C’étaient les derniers mots de la quatrième page. Antoine fouilla la pochette. La feuille suivante n’y était pas.
S’agissait-il seulement de son père ? Aucun doute : les deux fils, l’abbé V… Questionner Vécard ? Même s’il avait été mêlé à cette tentative matrimoniale, il ne divulguerait rien.
La dame au caniche ? Non ; la date de cette lettre — 1906, c’était hier : l’année de l’internat d’Antoine dans le service de Philip, l’année que Jacques avait passée au pénitencier de Crouy — cette date relativement récente ne concordait pas avec la capote, la taille pincée, les manches ballon. Il fallait se contenter d’hypothèses.
Antoine remit le registre à sa place, ferma le tiroir et regarda l’heure : minuit et demi.
« Se contenter d’hypothèses », répéta-t-il à mi-voix, en se levant.
« Le résidu d’une existence… », songeait-il. « Et, malgré tout, l’ampleur d’une telle vie ! Une vie humaine a toujours infiniment plus d’ampleur qu’on ne sait ! »

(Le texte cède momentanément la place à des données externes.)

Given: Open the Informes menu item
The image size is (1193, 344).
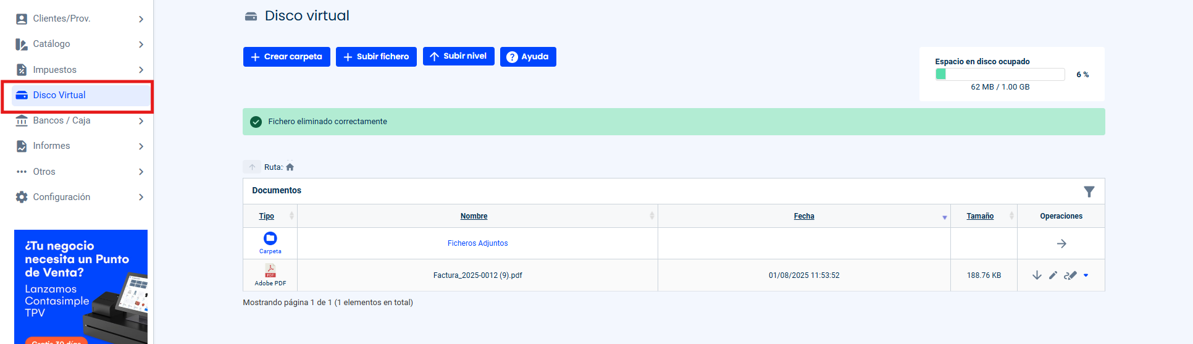Looking at the screenshot, I should pos(52,146).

Il considéra un instant, comme pour en arracher un secret, ce fauteuil d’acajou et de cuir qu’il venait de quitter, et où, tant d’années, M. Thibault, incrusté par la base, le buste penché, ironique, tranchant, ou solennel tour à tour, avait prononcé ses sentences.
« Qu’ai-je connu de lui ? » songeait-il. « Une fonction, la fonction paternelle : un gouvernement de droit divin qu’il a exercé sur moi, sur nous, trente ans de suite ; — avec conscience d’ailleurs : bourru et dur, mais pour le bon motif ; attaché à nous comme à des devoirs… Qu’ai-je connu encore ? Un pontife social, considéré et craint. Mais lui, lui, l’être qu’il était quand il se retrouvait seul en présence de lui-même, qui était-il ? Je n’en sais rien. Jamais il n’a exprimé devant moi une pensée, un sentiment, où j’aie pu voir quelque chose d’intime, quelque chose qui ait été réellement, profondément de lui, tout masque enlevé ! »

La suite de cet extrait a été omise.